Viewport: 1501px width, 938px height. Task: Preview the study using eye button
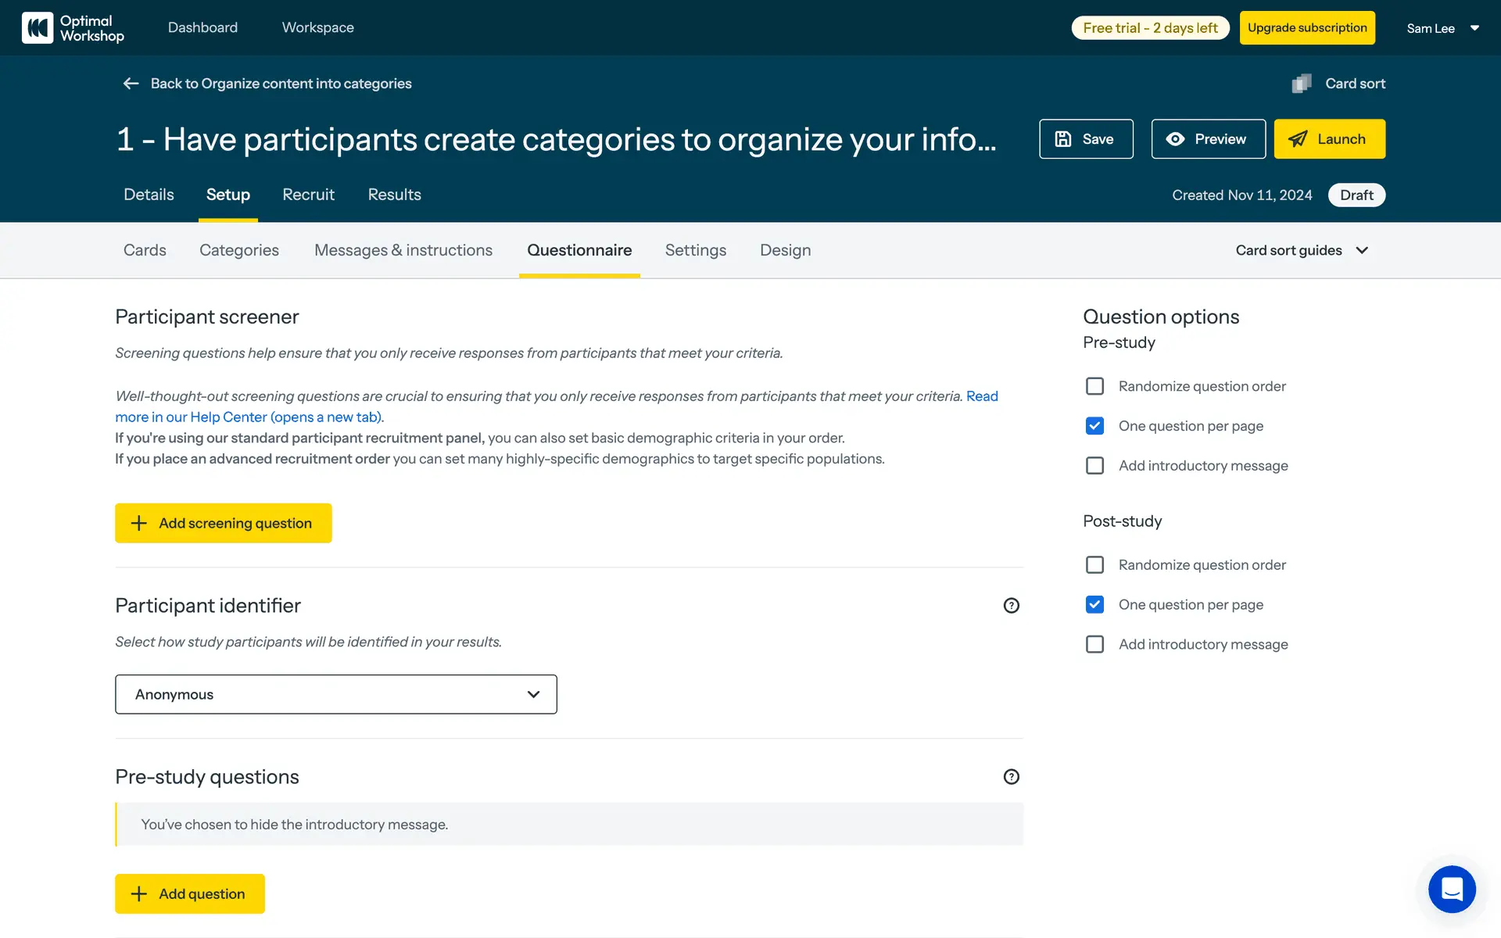pyautogui.click(x=1208, y=139)
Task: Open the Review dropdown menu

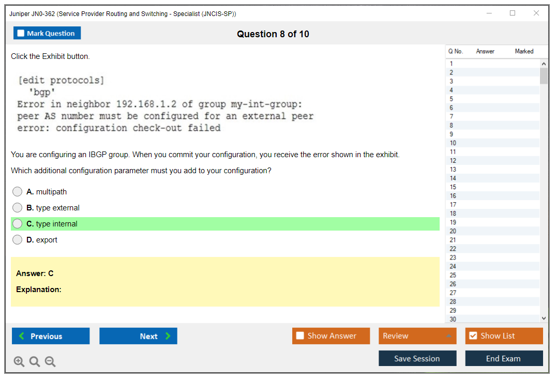Action: coord(417,336)
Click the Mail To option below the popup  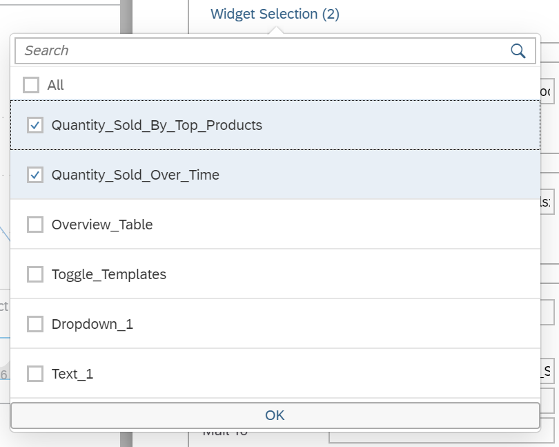[224, 430]
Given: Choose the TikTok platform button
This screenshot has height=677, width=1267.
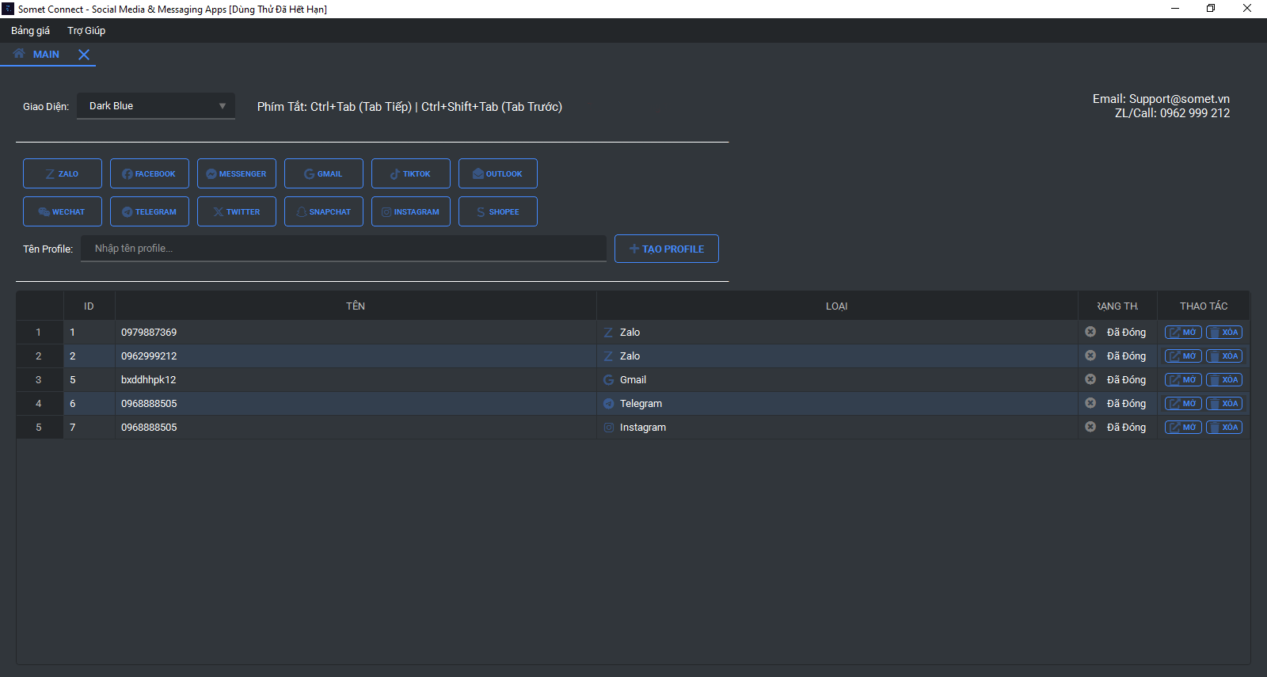Looking at the screenshot, I should pos(411,173).
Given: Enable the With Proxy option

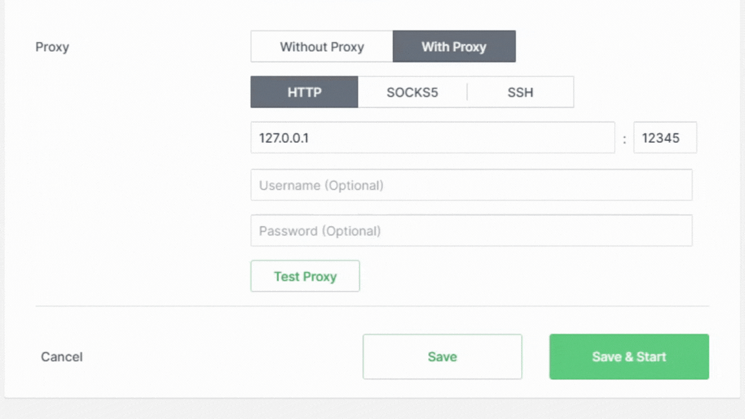Looking at the screenshot, I should pyautogui.click(x=454, y=47).
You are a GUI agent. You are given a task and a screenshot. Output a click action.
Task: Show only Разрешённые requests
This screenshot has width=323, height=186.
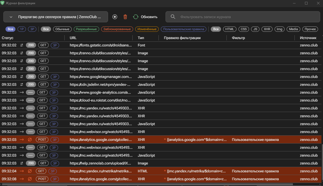(86, 29)
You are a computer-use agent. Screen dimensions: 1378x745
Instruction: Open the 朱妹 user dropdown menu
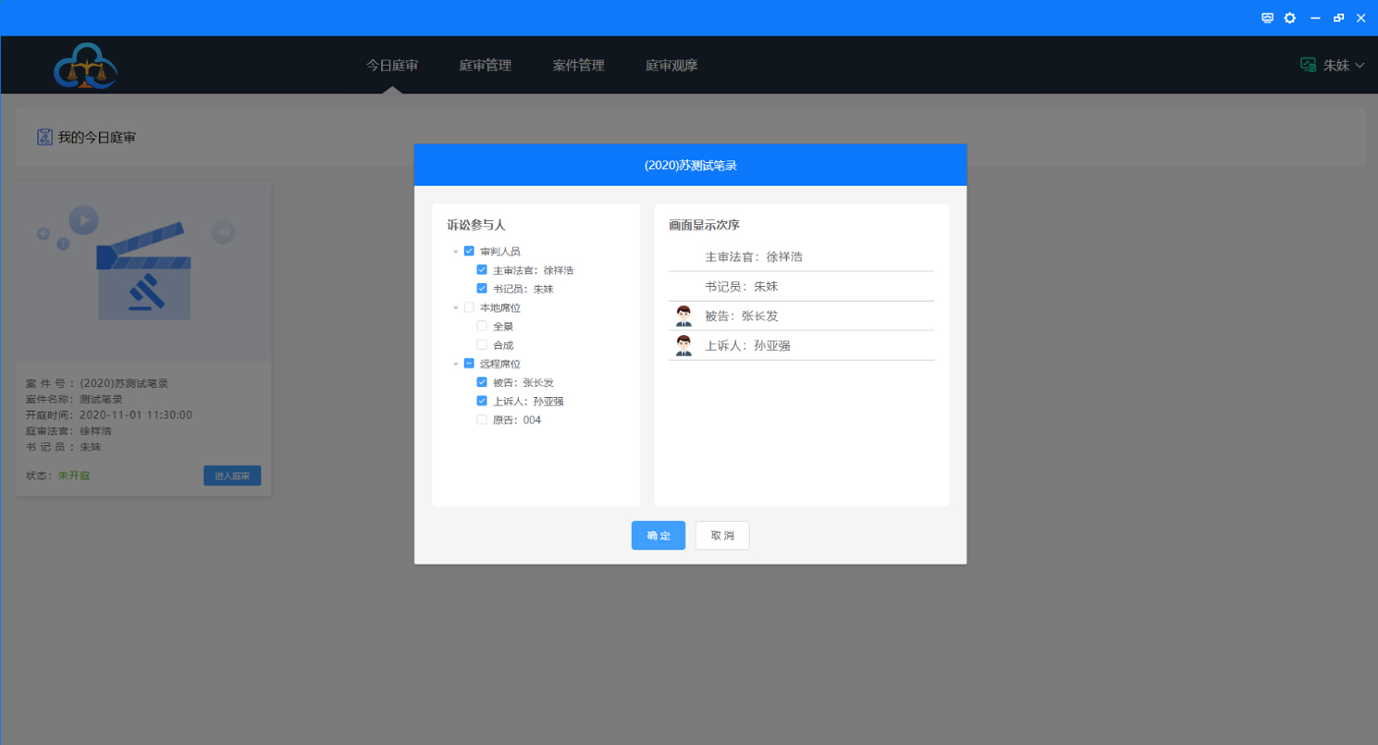(1359, 66)
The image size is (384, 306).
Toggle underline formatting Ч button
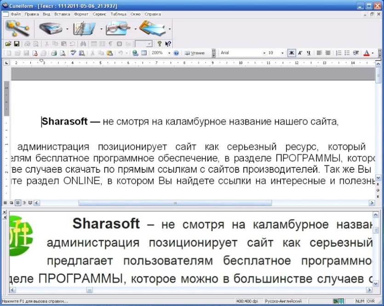[309, 53]
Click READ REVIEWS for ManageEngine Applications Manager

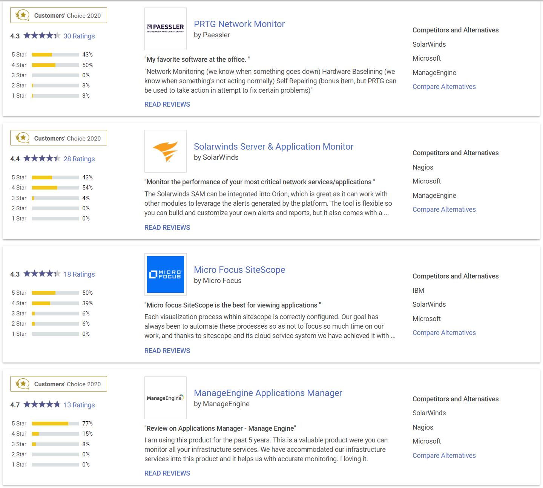167,473
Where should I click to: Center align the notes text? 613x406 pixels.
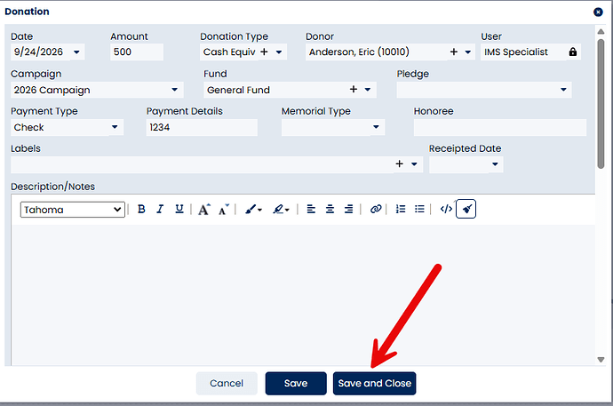330,209
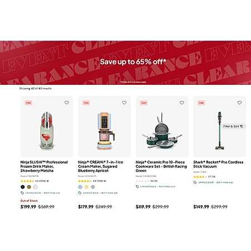
Task: Tap the heart on Shark Rocket Pro vacuum
Action: click(x=239, y=103)
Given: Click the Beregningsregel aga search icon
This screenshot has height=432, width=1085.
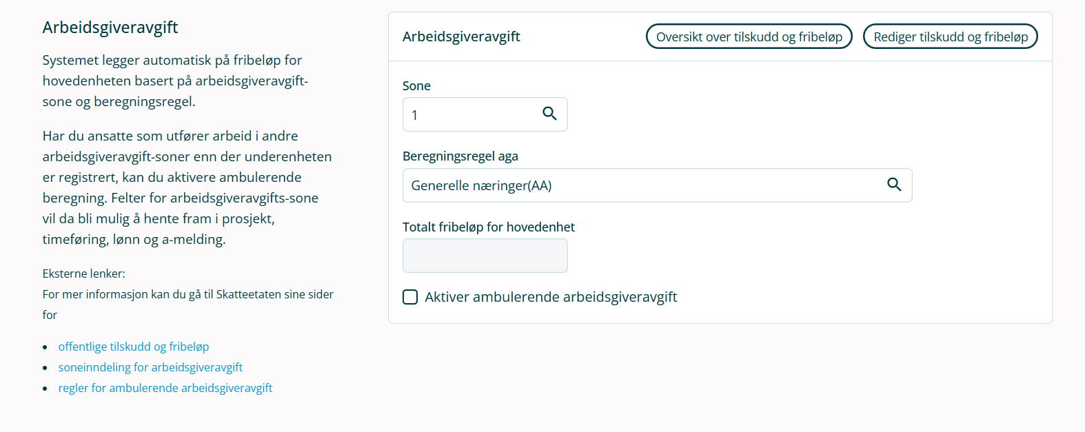Looking at the screenshot, I should pyautogui.click(x=894, y=185).
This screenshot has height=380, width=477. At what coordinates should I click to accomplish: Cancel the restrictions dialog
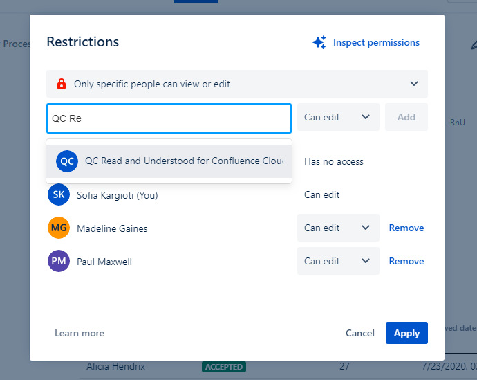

> **Task instructions**
Working down from the line with "This screenshot has height=432, width=1085.", copy each line exactly until the last line of the entries, which is also included. Omit the pictures.

> **The answer**
This screenshot has height=432, width=1085.
Looking at the screenshot, I should pyautogui.click(x=894, y=185).
This screenshot has height=380, width=477. At what coordinates should I click to accomplish: Cancel the restrictions dialog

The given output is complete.